Machine without Horses, by Helen Humphreys. Pub 2018
I bought this one last year on the strength of the author – Helen Humphreys is a long-time favourite – but ended up reading Wild Dogs instead. I came back to this one on vacation, on my e-reader after my pile of books held nothing more entrancing.
This novel is surprising in that it is part memoir and part novel. The memoir part is about the author’s experience in trying to write the novel, including her original inspiration, her process, her starts and stops, research, and life. It was an interesting glimpse into the process of writing a novel based on a real person, using elements of fact to create fiction.
The additional surprise was the topic – Megan Boyd, a Scottish woman who was both famous and obscure, a salmon flydresser known to thousands for her prodigious and exquisite flies. Her life has been covered sparsely, but given glorious tribute in the film Kiss the Water (2013, Eric Steel).
In the memoir section, Humphreys describes how she struggles to fill in the blanks for this undocumented life, wanting to respect the person but also recognizing the need to tell a story. Her own attempts at fly tying, her own recent experiences, and her life in general eventually find their way into the story.
In the novel section, Humphreys is true to form, with lovely descriptions of people and places, dramatizing the facts of Megan’s (in the novel, she is Ruth) life with elements that feel true and sad.
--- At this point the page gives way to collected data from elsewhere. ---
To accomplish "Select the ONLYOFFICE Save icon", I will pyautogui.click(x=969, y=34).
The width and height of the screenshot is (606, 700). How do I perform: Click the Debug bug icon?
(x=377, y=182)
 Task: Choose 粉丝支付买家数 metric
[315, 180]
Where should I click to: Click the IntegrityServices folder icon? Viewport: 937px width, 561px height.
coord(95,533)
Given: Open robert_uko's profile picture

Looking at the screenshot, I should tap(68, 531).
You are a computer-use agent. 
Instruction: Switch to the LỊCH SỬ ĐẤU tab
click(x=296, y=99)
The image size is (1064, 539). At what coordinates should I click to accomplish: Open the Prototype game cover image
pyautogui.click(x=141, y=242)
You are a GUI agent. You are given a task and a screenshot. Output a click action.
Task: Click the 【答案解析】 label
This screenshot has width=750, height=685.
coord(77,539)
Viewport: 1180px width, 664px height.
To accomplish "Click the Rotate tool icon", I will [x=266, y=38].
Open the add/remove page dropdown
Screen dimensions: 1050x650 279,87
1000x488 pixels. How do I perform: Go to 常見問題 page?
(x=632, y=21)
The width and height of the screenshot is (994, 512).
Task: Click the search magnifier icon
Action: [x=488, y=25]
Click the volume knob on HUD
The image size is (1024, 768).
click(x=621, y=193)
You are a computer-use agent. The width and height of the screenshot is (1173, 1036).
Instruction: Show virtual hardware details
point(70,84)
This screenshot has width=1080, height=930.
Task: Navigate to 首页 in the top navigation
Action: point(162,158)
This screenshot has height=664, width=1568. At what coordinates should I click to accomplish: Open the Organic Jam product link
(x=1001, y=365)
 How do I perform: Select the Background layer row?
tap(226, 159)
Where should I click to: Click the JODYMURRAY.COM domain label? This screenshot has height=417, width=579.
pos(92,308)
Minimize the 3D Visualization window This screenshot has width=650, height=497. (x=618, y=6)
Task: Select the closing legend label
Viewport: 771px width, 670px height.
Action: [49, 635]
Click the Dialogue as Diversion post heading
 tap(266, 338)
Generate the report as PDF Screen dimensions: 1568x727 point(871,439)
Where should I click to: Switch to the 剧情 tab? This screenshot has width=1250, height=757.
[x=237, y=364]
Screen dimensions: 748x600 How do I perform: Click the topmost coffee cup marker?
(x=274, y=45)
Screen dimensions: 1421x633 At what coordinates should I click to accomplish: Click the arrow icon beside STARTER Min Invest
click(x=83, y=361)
Also true to form is the tragic lesbian love story, but the memoir portion of the book explains this and makes it feel more true than in many of her previous novels. The one character that stands out as odd and made-up is Captain Asher; while the relationship makes sense, his demeanour and dialogue seem unreal, almost narrating Ruth’s life in a way that feels contrived, and flies in the face of the “show, don’t tell” rule for stories. The best element of the novel section is that it ultimately portrays the Ruth character as sympathetic and content, if romantically unfulfilled.
There was also an uncharacteristic anachronism – during a scene that takes place during WWII, she refers to HRH (meaning Prince Charles) as a VIP who visits. Although rooted in fact (Charles did indeed meet her), he wasn’t yet born in WWII, and so unlikely to be ordering flies then.
The title refers to a Scottish country dance that the character especially enjoys.
Overall, this was enjoyable, but both sections felt a bit rushed, with the memoir part perhaps being overlong, and the novel part a bit too short.